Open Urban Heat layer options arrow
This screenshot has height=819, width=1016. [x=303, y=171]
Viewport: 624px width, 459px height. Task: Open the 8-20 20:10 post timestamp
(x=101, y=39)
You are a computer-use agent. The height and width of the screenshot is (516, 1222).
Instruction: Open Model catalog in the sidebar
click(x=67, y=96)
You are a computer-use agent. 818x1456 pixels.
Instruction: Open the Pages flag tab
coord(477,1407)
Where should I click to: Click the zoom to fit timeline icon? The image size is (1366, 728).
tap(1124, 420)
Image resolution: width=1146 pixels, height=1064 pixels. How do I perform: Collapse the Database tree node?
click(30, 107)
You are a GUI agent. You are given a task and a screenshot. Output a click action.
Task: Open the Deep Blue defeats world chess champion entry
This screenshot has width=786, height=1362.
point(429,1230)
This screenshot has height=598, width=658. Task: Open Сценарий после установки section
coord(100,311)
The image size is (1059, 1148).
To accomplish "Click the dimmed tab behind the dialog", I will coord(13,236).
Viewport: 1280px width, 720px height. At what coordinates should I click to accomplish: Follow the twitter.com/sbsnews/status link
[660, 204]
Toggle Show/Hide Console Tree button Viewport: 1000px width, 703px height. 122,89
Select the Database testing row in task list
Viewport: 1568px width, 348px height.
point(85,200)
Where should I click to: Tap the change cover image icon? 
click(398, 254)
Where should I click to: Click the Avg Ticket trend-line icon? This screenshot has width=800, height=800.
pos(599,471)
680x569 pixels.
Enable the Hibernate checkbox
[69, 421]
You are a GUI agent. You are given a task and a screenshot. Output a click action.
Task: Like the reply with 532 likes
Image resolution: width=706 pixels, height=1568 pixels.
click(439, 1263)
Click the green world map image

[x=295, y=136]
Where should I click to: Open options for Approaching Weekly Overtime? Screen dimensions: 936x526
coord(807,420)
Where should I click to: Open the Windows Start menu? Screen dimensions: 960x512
====
Task directions: Every line of the material should be transcribed without alteration.

Result below:
Open Urban Heat layer options arrow
This screenshot has height=819, width=1016. [x=303, y=171]
Viewport: 624px width, 459px height. Task: Open the 8-20 20:10 post timestamp
(x=101, y=39)
You are a computer-use agent. The height and width of the screenshot is (516, 1222).
Instruction: Open Model catalog in the sidebar
click(x=67, y=96)
You are a computer-use agent. 818x1456 pixels.
Instruction: Open the Pages flag tab
coord(477,1407)
Where should I click to: Click the zoom to fit timeline icon? The image size is (1366, 728).
tap(1124, 420)
Image resolution: width=1146 pixels, height=1064 pixels. How do I perform: Collapse the Database tree node?
click(30, 107)
You are a GUI agent. You are given a task and a screenshot. Output a click action.
Task: Open the Deep Blue defeats world chess champion entry
This screenshot has width=786, height=1362.
point(429,1230)
This screenshot has height=598, width=658. Task: Open Сценарий после установки section
coord(100,311)
The image size is (1059, 1148).
To accomplish "Click the dimmed tab behind the dialog", I will coord(13,236).
Viewport: 1280px width, 720px height. At what coordinates should I click to accomplish: Follow the twitter.com/sbsnews/status link
[660, 204]
Toggle Show/Hide Console Tree button Viewport: 1000px width, 703px height. 122,89
Select the Database testing row in task list
Viewport: 1568px width, 348px height.
point(85,200)
Where should I click to: Tap the change cover image icon? 
click(398, 254)
Where should I click to: Click the Avg Ticket trend-line icon? This screenshot has width=800, height=800.
pos(599,471)
680x569 pixels.
Enable the Hibernate checkbox
[69, 421]
You are a GUI agent. You are given a task and a screenshot. Output a click action.
Task: Like the reply with 532 likes
Image resolution: width=706 pixels, height=1568 pixels.
click(439, 1263)
Click the green world map image

[x=295, y=136]
Where should I click to: Open options for Approaching Weekly Overtime? Screen dimensions: 936x526
coord(807,420)
Where should I click to: Open the Windows Start menu? Screen dimensions: 960x512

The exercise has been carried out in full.